- [Task 1] Return the passage of the blog post on zero-hours contracts from "When asked the" to "and security needs)", copied exactly.
- [Task 2] Translate this sentence from the blog post on zero-hours contracts into Spanish: "I wasn’t going to starve if I couldn’t get as many hours as I needed in one particular week."
- [Task 3] According to the blog post on zero-hours contracts, why could people on modern zero-hours contracts spend a whole day at the workplace and earn nothing?

- [Reading text]
------------------------------------
Pic: Social Psychologist Dr Gary Wood on BBC's Inside-OutFor the BBC Inside-Out  (08/2/2016) programme I was asked this question: are zero-hours contracts bad for our health?  In this blog post I expand on the themes in the programme, offer some examples of pertinent psychological theories, suggestions as to what appropriate research might look like, and offer some links for further information on zero-hours contracts.

The Benefit of Flexibility?

Having worked in a zero-hours contract research job as a student, I valued the flexibility. It operated as a semi-formal arrangement where I had to phone in each week to see what hours I could get. It varied from week to week and often we were at the mercy of a capricious supervisor. For me, it wasn’t so bad. I just had to grin and bear it and grovel a little and in those days students had grants too. I wasn’t going to starve if I couldn’t get as many hours as I needed in one particular week. The work was repetitive and boring and the working conditions wouldn’t exactly meet today’s health and safety guidelines, but It was flexible and many of the people there were really good fun to be around. In many ways it was ideal for my circumstances at the time but for many people it was there many source of income.

The Benefits of Zero-Hours Contracts to Employers

Today’s zero-hours contracts are a very different arrangment. I got paid for the hours I worked and only had to be on-site for those hours. In the modern day versions, employees have had to be on-site and only paid for the hours they are required to work. This means they could spend all day at the work-place and may not earn a penny. Some ’employers’ even though they asserted no liability to provide work still demanded exclusivity clauses that prevented people from seeking gainful employment at other jobs. It’s easy to see how this arrangement benefits the ’employer’ but what are the likely impacts on the employee?

The Psychological Impact of Zero-Hours Contracts

When asked the question ‘are zero-hours contracts bad for our health?’, a number of psychological concepts and theories came to mind:

  • Reactions to stress
  • Martin Seligman and ‘learned helplessness’ (being able to exercise control)
  • Abraham Maslow and the hierarchy of needs (survival and security needs)
------------------------------------
- [Recorded information]
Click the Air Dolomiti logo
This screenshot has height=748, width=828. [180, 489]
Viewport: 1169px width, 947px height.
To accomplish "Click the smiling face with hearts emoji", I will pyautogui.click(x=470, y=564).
------------------------------------
- [Reply 1]
When asked the question ‘are zero-hours contracts bad for our health?’, a number of psychological concepts and theories came to mind:

  • Reactions to stress
  • Martin Seligman and ‘learned helplessness’ (being able to exercise control)
  • Abraham Maslow and the hierarchy of needs (survival and security needs)

- [Reply 2] No iba a pasar hambre si no conseguía tantas horas como necesitaba en una semana concreta.

- [Reply 3] Under the modern versions, employees have had to be on-site but are paid only for the hours they are required to work. So they could be at the workplace all day and not earn a penny.